The SDK is configured via FoundryLocalConfig when creating the manager:

| Option | Description | Default | |--------|-------------|---------| | appName | Required. Application name for logs and telemetry. | — | | appDataDir | Directory where application data should be stored | ~/.{appName} | | logLevel | Logging level: trace, debug, info, warn, error, fatal | warn | | modelCacheDir | Directory for downloaded models | ~/.{appName}/cache/models | | logsDir | Directory for log files | ~/.{appName}/logs | | libraryPath | Path to native Foundry Local Core libraries | Auto-discovered | | serviceEndpoint | URL of an existing external service to connect to | — | | webServiceUrls | URL(s) for the embedded web service to bind to | — |

API Reference

Auto-generated class documentation lives in docs/classes/:

FoundryLocalManager — SDK entry point, web service management
Catalog — Model discovery and browsing
IModel — Model interface: variant selection, download, load, inference
ChatClient — Chat completions (sync and streaming)
AudioClient — Audio transcription (sync and streaming)
ModelLoadManager — Low-level model loading management

Contributing: Building from Source

Prerequisites

Node.js 20+
Python 3.x — required by node-gyp for compiling the native addon
C/C++ toolchain:
- Windows: Visual Studio Build Tools (the "Desktop development with C++" workload)
- Linux: build-essential (apt install build-essential)
- macOS: Xcode Command Line Tools (xcode-select --install)

Build Steps

# 1. Install JS dependencies (also downloads native core binaries)
npm install

# 2. Build the Node-API native addon (compiles C code and copies to prebuilds/)
npm run build:native

# 3. Build the TypeScript source
npm run build

# 4. Run tests
npm test

# 5. Pack the SDK into a .tgz (includes prebuilt addon for your platform)
npm run pack

Note: npm run build:native compiles the addon only for your current platform.

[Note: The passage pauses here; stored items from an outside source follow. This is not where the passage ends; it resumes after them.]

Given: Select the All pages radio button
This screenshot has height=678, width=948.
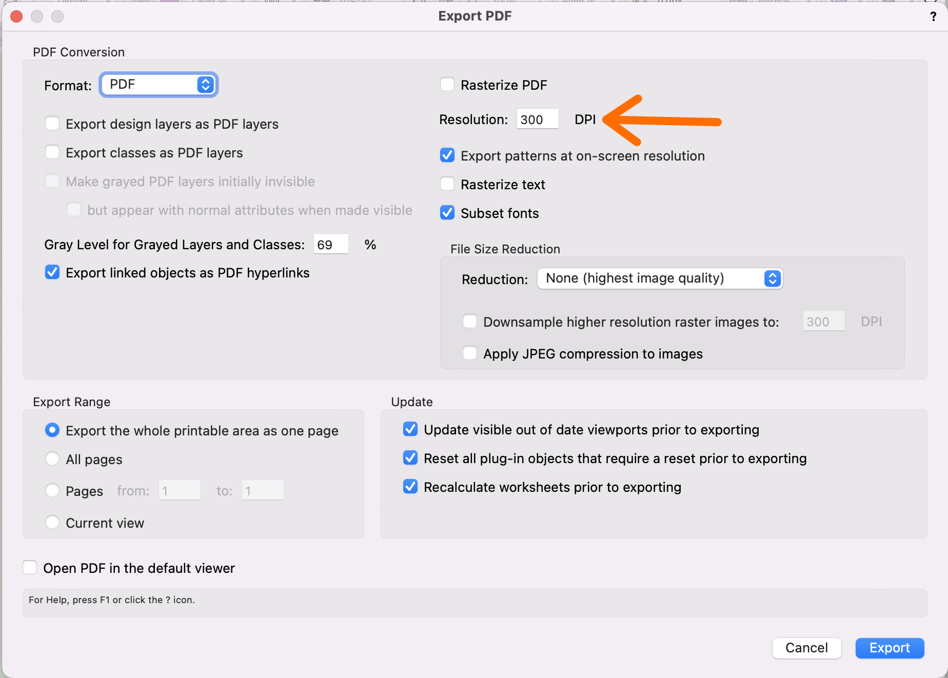Looking at the screenshot, I should coord(52,459).
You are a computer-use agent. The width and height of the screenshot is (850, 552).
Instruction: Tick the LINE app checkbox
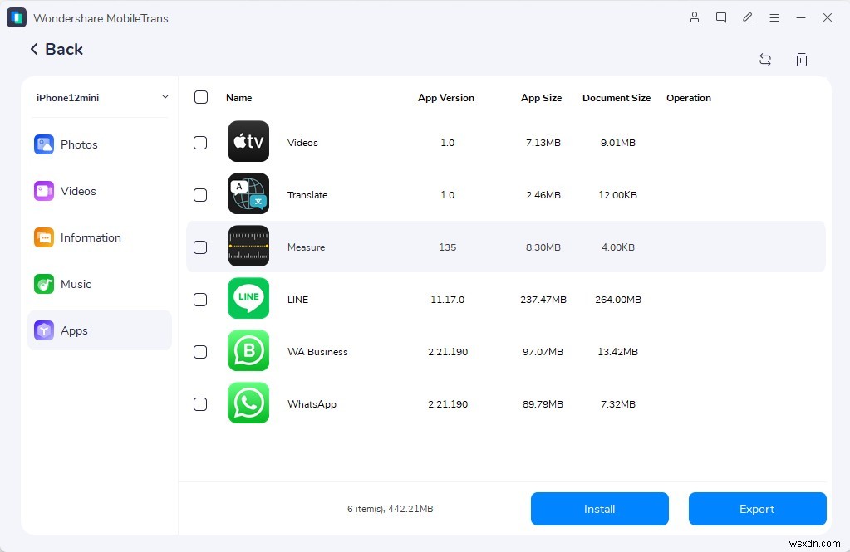200,300
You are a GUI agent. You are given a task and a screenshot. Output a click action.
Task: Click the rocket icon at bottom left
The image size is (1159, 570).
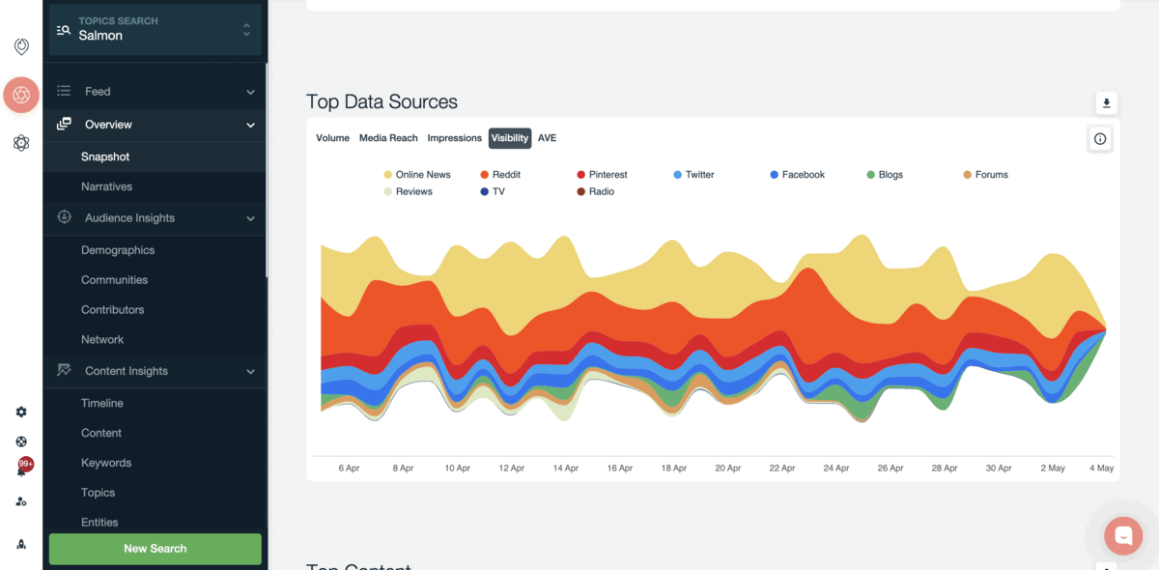coord(21,544)
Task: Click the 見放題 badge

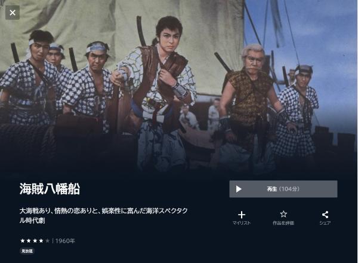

The published npm package includes prebuilt addons for all supported platforms (win32-x64, win32-arm64, linux-x64, linux-arm64, darwin-arm64), which are compiled in CI.

Running Tests

npm test

See test/README.md for details on prerequisites and setup.

Running Examples

npm run example

This runs the chat completion example in examples/chat-completion.ts.